Estimate how much you need today and in a few years. Our storage planner helps. Then choose a redundancy level with the RAID calculator.

Step 2: Choose your drives

Use CMR (not SMR) drives rated for NAS use. Buy from more than one batch to reduce simultaneous-failure risk. See the best NAS hard drives.

Step 3: Pick the software

  • TrueNAS — enterprise-grade ZFS with checksums and snapshots. Wants more RAM.
  • OpenMediaVault — lightweight and flexible; even runs on a Raspberry Pi.

Not sure? Read TrueNAS vs OpenMediaVault.
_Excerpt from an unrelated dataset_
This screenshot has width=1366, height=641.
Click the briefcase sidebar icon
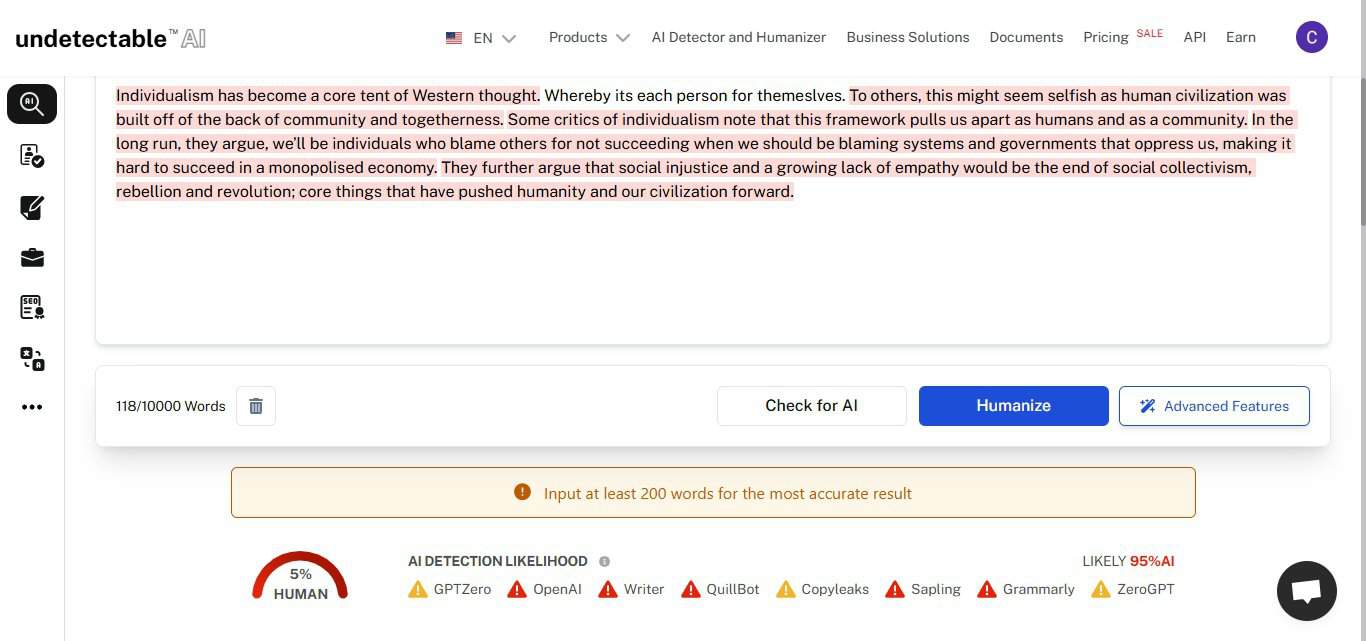[x=32, y=258]

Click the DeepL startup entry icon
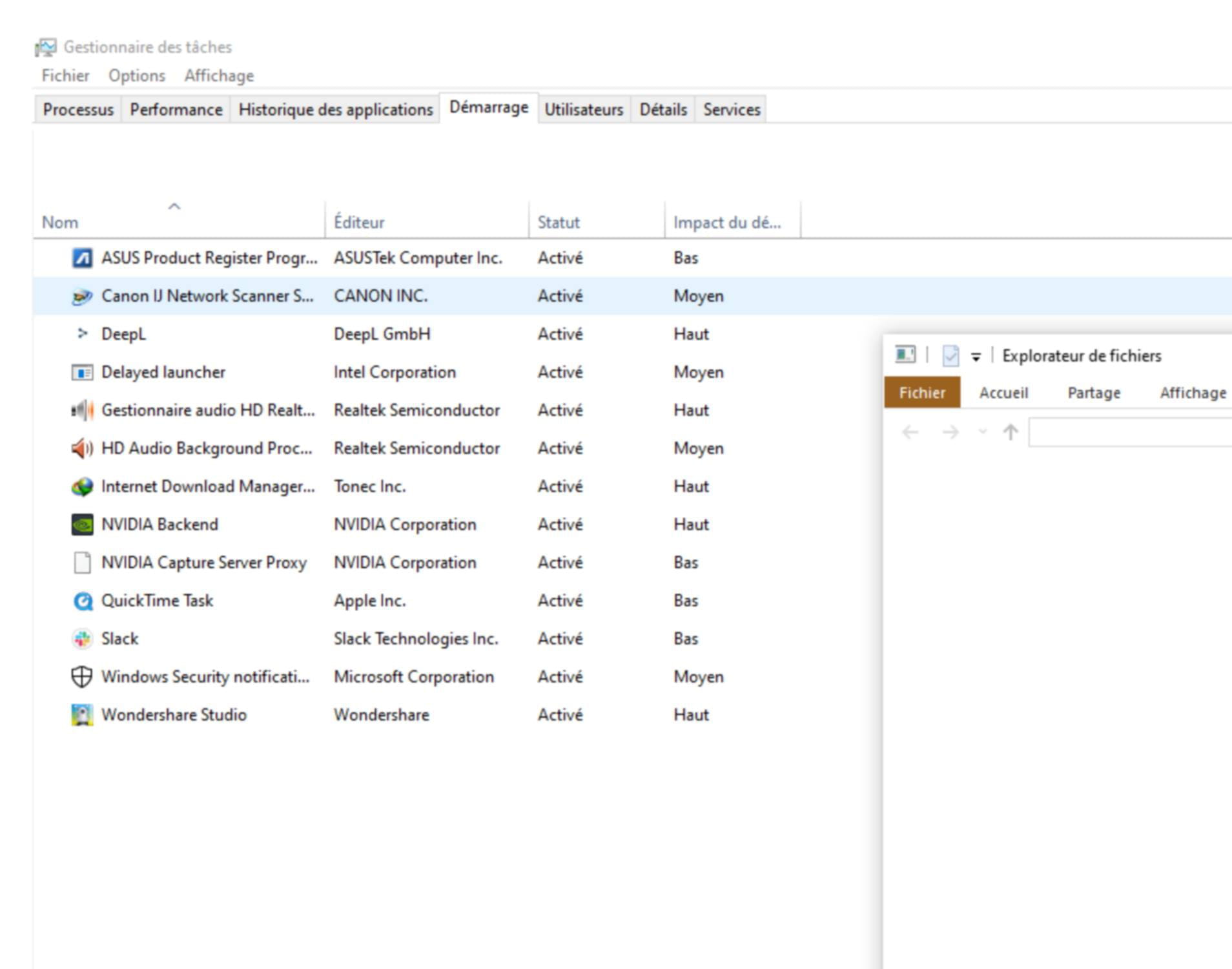[82, 334]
Step 4: Install and create your pool

Install your chosen OS to a small SSD, then create a storage pool from your data drives. A common ZFS layout for four drives is RAID-Z2 (survives two failures):

4 × 8 TB in RAID-Z2 = ~16 TB usable, tolerates 2 drive failures

Step 5: Create shares

Expose your data over SMB (best cross-platform compatibility) or NFS (fast for Linux). Create per-user accounts and set permissions.

Step 6: Enable snapshots

Schedule regular ZFS snapshots so you can instantly roll back mistakes or ransomware. Remember snapshots live on the same pool — they are not a backup.

Step 7: Back up off the NAS

Follow the 3-2-1 rule. Replicate snapshots to a second machine or an offsite/cloud target with tools like Restic or ZFS send/receive.

Step 8: Protect the power

Add a UPS so a power cut can't corrupt your pool, and configure automatic clean shutdown.

Your NAS is now the reliable foundation for media, backups and self-hosted apps.